* PROMPT: Count the lines below that contain the string "пицца", and reply with only that number.

* DATA:
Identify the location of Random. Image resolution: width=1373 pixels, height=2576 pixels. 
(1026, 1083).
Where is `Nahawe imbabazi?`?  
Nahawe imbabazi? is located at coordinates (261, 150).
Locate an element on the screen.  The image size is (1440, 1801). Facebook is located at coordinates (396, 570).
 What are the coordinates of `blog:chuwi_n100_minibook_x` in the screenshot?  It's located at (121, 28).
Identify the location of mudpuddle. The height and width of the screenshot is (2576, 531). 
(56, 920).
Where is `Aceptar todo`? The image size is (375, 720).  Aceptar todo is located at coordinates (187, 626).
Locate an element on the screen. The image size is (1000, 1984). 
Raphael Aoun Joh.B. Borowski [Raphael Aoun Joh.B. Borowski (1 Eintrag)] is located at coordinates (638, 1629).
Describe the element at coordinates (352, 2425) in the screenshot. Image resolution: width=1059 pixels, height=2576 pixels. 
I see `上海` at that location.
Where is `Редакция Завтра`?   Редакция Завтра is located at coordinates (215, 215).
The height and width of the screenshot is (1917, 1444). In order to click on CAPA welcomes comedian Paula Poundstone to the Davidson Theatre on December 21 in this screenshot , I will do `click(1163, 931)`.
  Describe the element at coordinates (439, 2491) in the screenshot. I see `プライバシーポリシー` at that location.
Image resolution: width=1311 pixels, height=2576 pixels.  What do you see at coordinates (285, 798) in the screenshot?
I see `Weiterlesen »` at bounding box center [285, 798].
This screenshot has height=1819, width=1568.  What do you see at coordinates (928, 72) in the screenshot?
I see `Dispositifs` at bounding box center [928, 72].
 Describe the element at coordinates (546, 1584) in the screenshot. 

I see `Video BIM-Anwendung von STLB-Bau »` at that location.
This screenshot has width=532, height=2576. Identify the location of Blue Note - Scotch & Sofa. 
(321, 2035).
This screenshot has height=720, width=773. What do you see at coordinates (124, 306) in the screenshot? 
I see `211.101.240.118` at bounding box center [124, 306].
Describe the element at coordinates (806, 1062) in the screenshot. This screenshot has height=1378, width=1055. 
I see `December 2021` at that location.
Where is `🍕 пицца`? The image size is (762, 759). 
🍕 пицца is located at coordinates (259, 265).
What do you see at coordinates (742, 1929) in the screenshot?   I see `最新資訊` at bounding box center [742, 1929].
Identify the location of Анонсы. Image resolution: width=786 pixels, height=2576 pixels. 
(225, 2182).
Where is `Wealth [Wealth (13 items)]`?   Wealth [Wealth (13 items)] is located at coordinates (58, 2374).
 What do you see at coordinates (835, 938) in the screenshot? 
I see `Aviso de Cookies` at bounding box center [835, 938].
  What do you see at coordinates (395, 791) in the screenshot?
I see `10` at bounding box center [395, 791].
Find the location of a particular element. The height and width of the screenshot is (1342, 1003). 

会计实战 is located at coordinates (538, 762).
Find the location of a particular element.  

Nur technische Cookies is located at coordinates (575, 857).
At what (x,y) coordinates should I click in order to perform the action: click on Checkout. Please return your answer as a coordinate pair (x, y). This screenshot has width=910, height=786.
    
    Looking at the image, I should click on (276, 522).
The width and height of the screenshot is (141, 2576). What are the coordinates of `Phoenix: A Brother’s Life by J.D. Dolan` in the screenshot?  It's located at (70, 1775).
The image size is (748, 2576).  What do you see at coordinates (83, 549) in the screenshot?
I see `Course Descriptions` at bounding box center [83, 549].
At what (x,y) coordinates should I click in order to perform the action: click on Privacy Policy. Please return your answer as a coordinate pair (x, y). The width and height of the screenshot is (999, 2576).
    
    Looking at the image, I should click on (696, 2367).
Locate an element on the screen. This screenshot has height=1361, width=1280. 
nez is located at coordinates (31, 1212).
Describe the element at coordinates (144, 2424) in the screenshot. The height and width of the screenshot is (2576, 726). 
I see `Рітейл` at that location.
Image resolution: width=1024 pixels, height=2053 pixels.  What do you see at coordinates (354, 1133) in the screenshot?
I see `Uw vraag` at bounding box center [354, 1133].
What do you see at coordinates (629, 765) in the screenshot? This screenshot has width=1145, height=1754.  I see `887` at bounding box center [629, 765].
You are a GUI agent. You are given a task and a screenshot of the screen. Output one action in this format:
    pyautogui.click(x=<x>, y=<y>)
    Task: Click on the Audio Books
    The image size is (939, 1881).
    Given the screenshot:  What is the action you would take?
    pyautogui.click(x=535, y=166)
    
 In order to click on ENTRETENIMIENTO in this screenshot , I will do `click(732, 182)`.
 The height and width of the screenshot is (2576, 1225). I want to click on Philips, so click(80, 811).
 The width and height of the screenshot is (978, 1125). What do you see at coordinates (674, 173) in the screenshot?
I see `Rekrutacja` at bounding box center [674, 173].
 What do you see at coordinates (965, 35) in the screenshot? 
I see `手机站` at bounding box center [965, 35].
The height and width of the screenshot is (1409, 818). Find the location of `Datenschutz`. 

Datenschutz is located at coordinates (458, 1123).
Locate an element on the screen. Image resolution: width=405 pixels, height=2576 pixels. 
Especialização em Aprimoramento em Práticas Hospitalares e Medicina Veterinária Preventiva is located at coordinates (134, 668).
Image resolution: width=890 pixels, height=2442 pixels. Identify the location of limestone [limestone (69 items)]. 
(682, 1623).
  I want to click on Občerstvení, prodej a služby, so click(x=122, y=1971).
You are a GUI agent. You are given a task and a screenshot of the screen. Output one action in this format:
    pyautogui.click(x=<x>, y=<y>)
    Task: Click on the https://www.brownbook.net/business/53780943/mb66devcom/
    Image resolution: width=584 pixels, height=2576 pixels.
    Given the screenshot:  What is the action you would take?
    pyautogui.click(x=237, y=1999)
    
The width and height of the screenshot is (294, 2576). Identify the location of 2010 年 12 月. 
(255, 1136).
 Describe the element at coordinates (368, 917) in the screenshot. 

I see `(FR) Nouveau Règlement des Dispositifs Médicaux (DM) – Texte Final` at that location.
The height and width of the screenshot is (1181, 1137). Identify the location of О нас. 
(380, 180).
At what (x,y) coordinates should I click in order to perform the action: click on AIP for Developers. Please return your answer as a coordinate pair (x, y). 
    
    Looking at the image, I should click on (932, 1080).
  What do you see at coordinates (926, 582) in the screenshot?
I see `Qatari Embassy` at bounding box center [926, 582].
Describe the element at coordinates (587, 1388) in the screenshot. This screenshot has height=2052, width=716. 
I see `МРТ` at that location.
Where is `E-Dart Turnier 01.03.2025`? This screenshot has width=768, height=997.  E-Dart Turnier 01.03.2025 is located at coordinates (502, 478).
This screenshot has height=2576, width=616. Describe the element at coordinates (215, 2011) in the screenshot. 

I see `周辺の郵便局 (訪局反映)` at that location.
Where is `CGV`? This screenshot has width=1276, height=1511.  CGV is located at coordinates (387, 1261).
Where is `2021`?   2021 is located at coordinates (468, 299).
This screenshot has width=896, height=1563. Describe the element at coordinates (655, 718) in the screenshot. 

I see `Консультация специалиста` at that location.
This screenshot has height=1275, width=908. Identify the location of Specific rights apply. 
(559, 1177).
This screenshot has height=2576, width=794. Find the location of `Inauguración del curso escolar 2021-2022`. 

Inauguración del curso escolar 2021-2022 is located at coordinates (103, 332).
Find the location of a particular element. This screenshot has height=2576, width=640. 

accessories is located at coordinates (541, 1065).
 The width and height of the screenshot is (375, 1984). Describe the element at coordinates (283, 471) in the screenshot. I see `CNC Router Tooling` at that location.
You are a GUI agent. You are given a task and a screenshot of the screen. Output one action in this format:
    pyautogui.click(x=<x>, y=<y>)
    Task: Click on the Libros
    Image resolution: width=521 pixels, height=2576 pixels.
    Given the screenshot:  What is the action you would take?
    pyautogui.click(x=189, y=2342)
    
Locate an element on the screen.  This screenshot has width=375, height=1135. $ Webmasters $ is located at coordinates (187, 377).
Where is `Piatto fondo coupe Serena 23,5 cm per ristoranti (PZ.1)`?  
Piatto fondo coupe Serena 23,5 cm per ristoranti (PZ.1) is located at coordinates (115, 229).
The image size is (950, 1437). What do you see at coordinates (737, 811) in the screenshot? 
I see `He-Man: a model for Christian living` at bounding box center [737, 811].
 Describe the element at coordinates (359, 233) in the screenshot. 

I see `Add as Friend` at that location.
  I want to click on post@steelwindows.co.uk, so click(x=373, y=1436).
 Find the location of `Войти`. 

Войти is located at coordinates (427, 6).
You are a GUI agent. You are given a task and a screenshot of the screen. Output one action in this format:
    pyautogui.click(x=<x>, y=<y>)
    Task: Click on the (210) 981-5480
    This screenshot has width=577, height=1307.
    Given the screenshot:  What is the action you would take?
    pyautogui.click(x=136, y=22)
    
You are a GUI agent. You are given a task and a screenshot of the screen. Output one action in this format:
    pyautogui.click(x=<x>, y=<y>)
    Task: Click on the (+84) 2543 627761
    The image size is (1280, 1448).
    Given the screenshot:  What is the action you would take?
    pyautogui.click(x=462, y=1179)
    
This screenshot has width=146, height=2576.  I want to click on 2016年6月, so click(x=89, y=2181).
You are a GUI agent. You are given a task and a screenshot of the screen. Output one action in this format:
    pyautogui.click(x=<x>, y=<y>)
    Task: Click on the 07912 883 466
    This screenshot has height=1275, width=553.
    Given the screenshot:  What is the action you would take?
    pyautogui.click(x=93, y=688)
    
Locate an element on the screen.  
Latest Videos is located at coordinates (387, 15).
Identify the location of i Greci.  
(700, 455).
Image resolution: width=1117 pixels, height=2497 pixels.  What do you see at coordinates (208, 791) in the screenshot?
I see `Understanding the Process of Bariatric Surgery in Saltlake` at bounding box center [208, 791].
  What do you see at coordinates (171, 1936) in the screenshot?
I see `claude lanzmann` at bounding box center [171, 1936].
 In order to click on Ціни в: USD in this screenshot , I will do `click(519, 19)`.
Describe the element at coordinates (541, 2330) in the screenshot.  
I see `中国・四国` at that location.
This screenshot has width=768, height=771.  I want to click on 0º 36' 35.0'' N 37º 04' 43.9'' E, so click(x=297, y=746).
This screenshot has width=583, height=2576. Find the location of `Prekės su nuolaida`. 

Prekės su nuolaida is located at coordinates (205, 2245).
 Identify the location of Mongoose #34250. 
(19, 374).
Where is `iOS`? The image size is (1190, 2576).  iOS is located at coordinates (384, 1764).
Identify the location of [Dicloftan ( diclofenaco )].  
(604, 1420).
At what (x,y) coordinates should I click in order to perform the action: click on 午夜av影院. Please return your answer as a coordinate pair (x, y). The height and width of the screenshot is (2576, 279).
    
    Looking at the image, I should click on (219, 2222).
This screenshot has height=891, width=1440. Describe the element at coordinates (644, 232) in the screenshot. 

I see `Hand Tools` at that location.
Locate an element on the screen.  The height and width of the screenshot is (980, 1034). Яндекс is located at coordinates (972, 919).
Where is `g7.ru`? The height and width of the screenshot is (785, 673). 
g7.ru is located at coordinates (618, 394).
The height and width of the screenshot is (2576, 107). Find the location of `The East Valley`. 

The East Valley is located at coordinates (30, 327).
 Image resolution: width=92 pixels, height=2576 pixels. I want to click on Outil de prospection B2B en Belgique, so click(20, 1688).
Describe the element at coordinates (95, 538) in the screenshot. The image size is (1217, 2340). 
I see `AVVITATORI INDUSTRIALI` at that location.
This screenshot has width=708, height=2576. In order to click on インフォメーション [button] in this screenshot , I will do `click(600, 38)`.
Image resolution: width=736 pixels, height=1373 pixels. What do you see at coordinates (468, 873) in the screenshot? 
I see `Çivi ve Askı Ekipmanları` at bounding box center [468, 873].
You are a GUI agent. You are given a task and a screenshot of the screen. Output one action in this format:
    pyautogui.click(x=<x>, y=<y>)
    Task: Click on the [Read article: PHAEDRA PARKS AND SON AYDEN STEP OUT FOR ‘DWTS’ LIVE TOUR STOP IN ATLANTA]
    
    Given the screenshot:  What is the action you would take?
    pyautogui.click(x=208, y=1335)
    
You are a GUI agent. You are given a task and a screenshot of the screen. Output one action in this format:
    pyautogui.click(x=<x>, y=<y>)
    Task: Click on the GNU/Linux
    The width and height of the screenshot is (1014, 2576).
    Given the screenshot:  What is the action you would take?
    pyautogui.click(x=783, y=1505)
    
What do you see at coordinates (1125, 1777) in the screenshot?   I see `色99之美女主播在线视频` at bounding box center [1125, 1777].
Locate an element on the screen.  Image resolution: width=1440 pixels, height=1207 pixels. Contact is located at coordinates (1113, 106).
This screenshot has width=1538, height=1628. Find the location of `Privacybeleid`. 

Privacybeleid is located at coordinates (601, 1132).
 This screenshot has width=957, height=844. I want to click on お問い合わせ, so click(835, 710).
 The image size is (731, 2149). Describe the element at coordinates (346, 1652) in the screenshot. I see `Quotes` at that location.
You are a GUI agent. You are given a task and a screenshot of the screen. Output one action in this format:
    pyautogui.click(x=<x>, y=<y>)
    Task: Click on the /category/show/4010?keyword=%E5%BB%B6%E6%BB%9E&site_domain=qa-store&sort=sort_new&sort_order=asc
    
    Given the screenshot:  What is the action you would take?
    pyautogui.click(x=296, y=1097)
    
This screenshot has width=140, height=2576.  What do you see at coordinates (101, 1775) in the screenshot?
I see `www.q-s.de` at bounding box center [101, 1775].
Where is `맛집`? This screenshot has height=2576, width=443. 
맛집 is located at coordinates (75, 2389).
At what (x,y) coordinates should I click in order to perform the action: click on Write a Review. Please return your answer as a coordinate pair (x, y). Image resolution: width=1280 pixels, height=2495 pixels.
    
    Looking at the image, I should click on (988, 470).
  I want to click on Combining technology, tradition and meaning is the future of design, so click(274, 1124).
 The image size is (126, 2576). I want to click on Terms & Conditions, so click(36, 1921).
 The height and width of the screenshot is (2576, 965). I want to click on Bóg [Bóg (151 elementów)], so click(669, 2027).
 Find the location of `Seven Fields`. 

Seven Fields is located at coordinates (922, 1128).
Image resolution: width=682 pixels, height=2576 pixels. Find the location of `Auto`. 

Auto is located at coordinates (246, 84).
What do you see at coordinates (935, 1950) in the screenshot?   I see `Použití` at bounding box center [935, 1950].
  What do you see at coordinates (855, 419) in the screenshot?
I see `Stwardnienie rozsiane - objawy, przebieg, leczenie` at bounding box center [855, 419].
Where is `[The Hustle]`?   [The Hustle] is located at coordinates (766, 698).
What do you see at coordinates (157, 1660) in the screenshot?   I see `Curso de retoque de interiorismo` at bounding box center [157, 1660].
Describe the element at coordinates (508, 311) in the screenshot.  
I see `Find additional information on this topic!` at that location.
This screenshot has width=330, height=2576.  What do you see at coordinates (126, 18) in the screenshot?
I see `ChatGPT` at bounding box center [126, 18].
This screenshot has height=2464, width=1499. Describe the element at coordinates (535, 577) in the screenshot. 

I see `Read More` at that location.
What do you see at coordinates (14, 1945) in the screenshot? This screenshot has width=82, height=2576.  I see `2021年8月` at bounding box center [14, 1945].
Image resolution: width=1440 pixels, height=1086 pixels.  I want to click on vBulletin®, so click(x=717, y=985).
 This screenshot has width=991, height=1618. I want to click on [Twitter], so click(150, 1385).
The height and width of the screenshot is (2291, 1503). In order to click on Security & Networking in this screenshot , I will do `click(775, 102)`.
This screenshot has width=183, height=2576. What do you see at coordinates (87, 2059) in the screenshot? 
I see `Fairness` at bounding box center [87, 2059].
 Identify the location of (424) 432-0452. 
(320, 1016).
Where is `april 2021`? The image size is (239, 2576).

* SOLVED PROBLEM: 2